>> START Records for the task

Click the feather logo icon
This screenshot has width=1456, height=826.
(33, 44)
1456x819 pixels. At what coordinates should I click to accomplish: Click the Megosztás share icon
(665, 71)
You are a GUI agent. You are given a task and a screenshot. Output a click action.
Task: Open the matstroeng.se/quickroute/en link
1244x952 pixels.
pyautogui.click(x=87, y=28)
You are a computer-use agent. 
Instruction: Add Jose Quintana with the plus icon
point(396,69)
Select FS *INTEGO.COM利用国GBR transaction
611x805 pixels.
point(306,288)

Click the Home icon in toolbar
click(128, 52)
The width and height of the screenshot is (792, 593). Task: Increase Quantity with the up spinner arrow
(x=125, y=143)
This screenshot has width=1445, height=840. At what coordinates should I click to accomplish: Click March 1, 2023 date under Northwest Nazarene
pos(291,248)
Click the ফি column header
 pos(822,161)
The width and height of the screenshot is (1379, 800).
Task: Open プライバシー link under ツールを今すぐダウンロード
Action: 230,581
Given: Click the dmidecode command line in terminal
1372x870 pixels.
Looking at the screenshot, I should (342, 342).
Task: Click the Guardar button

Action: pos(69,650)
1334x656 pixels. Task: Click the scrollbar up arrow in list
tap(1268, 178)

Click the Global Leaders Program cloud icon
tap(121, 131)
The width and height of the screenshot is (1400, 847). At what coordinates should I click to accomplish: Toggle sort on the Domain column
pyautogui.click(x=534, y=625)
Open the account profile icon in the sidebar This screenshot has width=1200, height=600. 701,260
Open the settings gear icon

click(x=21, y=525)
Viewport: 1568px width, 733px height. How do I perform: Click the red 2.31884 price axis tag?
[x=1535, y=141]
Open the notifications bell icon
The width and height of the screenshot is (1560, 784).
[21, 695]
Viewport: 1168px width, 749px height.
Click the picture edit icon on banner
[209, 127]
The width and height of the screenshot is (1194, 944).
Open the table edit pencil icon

>> END Records for the task

**Problem to work on:**
Rewrite every line of the listing above as a Markdown table with the columns "No." and "Line", numbering the rows in order and skipping blank lines.

**Written answer:**
| No. | Line |
|---|---|
| 1 | Click the feather logo icon |
| 2 | This screenshot has width=1456, height=826. |
| 3 | (33, 44) |
| 4 | 1456x819 pixels. At what coordinates should I click to accomplish: Click the Megosztás share icon |
| 5 | (665, 71) |
| 6 | You are a GUI agent. You are given a task and a screenshot. Output a click action. |
| 7 | Task: Open the matstroeng.se/quickroute/en link |
| 8 | 1244x952 pixels. |
| 9 | pyautogui.click(x=87, y=28) |
| 10 | You are a computer-use agent.  |
| 11 | Instruction: Add Jose Quintana with the plus icon |
| 12 | point(396,69) |
| 13 | Select FS *INTEGO.COM利用国GBR transaction |
| 14 | 611x805 pixels. |
| 15 | point(306,288) |
| 16 | Click the Home icon in toolbar |
| 17 | click(128, 52) |
| 18 | The width and height of the screenshot is (792, 593). Task: Increase Quantity with the up spinner arrow |
| 19 | (x=125, y=143) |
| 20 | This screenshot has width=1445, height=840. At what coordinates should I click to accomplish: Click March 1, 2023 date under Northwest Nazarene |
| 21 | pos(291,248) |
| 22 | Click the ফি column header |
| 23 |  pos(822,161) |
| 24 | The width and height of the screenshot is (1379, 800). |
| 25 | Task: Open プライバシー link under ツールを今すぐダウンロード |
| 26 | Action: 230,581 |
| 27 | Given: Click the dmidecode command line in terminal |
| 28 | 1372x870 pixels. |
| 29 | Looking at the screenshot, I should (342, 342). |
| 30 | Task: Click the Guardar button |
| 31 | Action: pos(69,650) |
| 32 | 1334x656 pixels. Task: Click the scrollbar up arrow in list |
| 33 | tap(1268, 178) |
| 34 | Click the Global Leaders Program cloud icon |
| 35 | tap(121, 131) |
| 36 | The width and height of the screenshot is (1400, 847). At what coordinates should I click to accomplish: Toggle sort on the Domain column |
| 37 | pyautogui.click(x=534, y=625) |
| 38 | Open the account profile icon in the sidebar This screenshot has width=1200, height=600. 701,260 |
| 39 | Open the settings gear icon |
| 40 | click(x=21, y=525) |
| 41 | Viewport: 1568px width, 733px height. How do I perform: Click the red 2.31884 price axis tag? |
| 42 | [x=1535, y=141] |
| 43 | Open the notifications bell icon |
| 44 | The width and height of the screenshot is (1560, 784). |
| 45 | [21, 695] |
| 46 | Viewport: 1168px width, 749px height. |
| 47 | Click the picture edit icon on banner |
| 48 | [209, 127] |
| 49 | The width and height of the screenshot is (1194, 944). |
| 50 | Open the table edit pencil icon |